Mechanisms of Innate Immune Activation by Cytotoxic Chemotherapeutics

Abstract

Mitotic errors and DNA damage produce damage-associated molecular patterns (DAMPs) which can activate pattern recognition receptors (PRRs) and elicit innate immune responses in the form of inflammation. Inflammation can cause tumor regression and enhance the effects of cancer therapy. cGAS is an important anti-viral PRR that causes type 1 IFN signaling in response to DNA DAMPs. cGAS activation is implicated in generating therapeutic anti-tumor inflammation in response to chemotherapy and irradiation.

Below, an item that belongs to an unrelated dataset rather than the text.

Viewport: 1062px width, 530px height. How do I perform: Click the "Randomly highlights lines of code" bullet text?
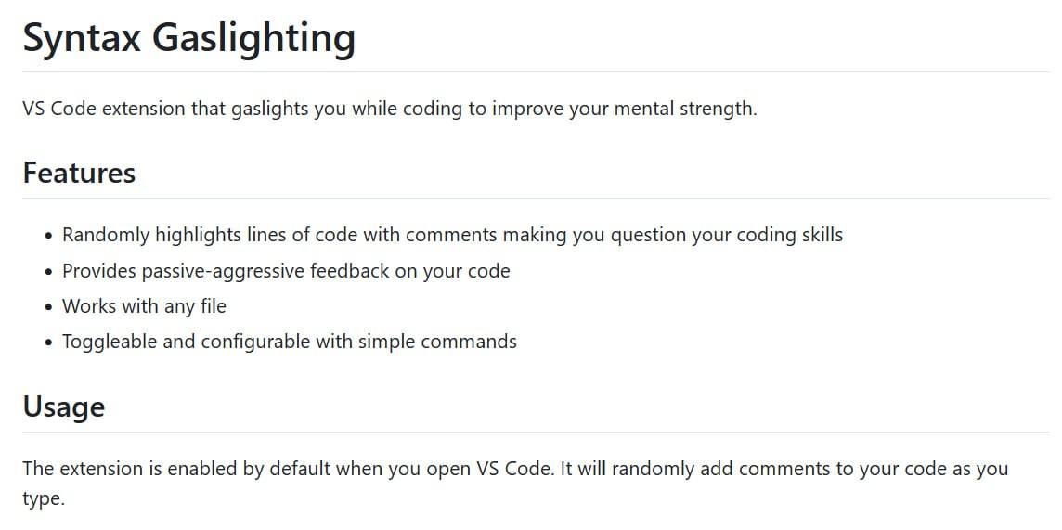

However, the origins of DNA DAMPs and mechanisms of cGAS activation are poorly understood. We used a panel of anti-mitotic drugs to study the mechanisms of cGAS activation after mitotic errors. We developed a series of co-culture assays to measure cGAS activation and IFN signaling. Using these assays, we observed that microtubule stabilizers and MPS1 inhibitors are the only anti-mitotic drugs able to activate cGAS in a non-transformed fibroblast model. We propose that cGAS is selectively activated by DNA when it is stretched in chromatin bridges. cGAS localization inside micronuclei failed to predict cGAS activation. This project is described in Chapter 1. In Chapter 2, we studied cGAS activation in response to DNA-damaging chemotherapeutics. We observed that drugs which cause direct DNA damage fail to activate cGAS in non-transformed fibroblasts, but can activate cGAS in cancer and mouse cells. We then explored mechanisms of cGAS activation by studying a panel of topoisomerase II (topoII) inhibitors that produce distinct forms of cellular damage. Our data show species-specific activation of murine cGAS in response to catalytic topoII inhibition. We propose that cGAS does not typically activate in response to DNA damage in healthy human cells, and mouse and human cGAS can respond differently to DAMPs generated by chemotherapy.